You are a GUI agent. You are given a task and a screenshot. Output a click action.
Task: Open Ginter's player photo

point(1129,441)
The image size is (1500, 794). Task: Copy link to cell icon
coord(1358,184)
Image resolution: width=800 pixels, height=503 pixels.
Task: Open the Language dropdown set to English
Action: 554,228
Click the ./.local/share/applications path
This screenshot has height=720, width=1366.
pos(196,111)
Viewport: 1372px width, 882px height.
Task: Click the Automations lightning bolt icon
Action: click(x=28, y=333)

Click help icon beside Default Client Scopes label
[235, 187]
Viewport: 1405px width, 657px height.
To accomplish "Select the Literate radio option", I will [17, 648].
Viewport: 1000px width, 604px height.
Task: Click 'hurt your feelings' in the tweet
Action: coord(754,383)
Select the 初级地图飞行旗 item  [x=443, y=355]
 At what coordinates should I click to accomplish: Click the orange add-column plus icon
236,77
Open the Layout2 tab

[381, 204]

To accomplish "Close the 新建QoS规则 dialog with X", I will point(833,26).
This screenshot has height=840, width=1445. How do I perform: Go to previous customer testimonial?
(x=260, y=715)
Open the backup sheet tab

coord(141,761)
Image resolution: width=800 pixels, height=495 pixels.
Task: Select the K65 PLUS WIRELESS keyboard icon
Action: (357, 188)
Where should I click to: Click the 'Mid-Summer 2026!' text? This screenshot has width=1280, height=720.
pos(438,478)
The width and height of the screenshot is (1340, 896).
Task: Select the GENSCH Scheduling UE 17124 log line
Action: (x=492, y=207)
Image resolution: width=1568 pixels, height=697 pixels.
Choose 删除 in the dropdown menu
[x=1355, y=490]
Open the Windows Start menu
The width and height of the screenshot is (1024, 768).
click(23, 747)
- - -
YOUR OBJECTIVE
When you repeat the data, keep each line exactly as given.

EXERCISE RESPONSE
You are a GUI agent. You are given a task and a screenshot. Output a click action.
Task: Open Ginter's player photo

point(1129,441)
The image size is (1500, 794). Task: Copy link to cell icon
coord(1358,184)
Image resolution: width=800 pixels, height=503 pixels.
Task: Open the Language dropdown set to English
Action: 554,228
Click the ./.local/share/applications path
This screenshot has height=720, width=1366.
pos(196,111)
Viewport: 1372px width, 882px height.
Task: Click the Automations lightning bolt icon
Action: click(x=28, y=333)

Click help icon beside Default Client Scopes label
[235, 187]
Viewport: 1405px width, 657px height.
To accomplish "Select the Literate radio option", I will [17, 648].
Viewport: 1000px width, 604px height.
Task: Click 'hurt your feelings' in the tweet
Action: coord(754,383)
Select the 初级地图飞行旗 item  [x=443, y=355]
 At what coordinates should I click to accomplish: Click the orange add-column plus icon
236,77
Open the Layout2 tab

[381, 204]

To accomplish "Close the 新建QoS规则 dialog with X", I will point(833,26).
This screenshot has height=840, width=1445. How do I perform: Go to previous customer testimonial?
(x=260, y=715)
Open the backup sheet tab

coord(141,761)
Image resolution: width=800 pixels, height=495 pixels.
Task: Select the K65 PLUS WIRELESS keyboard icon
Action: (357, 188)
Where should I click to: Click the 'Mid-Summer 2026!' text? This screenshot has width=1280, height=720.
pos(438,478)
The width and height of the screenshot is (1340, 896).
Task: Select the GENSCH Scheduling UE 17124 log line
Action: (x=492, y=207)
Image resolution: width=1568 pixels, height=697 pixels.
Choose 删除 in the dropdown menu
[x=1355, y=490]
Open the Windows Start menu
The width and height of the screenshot is (1024, 768).
click(23, 747)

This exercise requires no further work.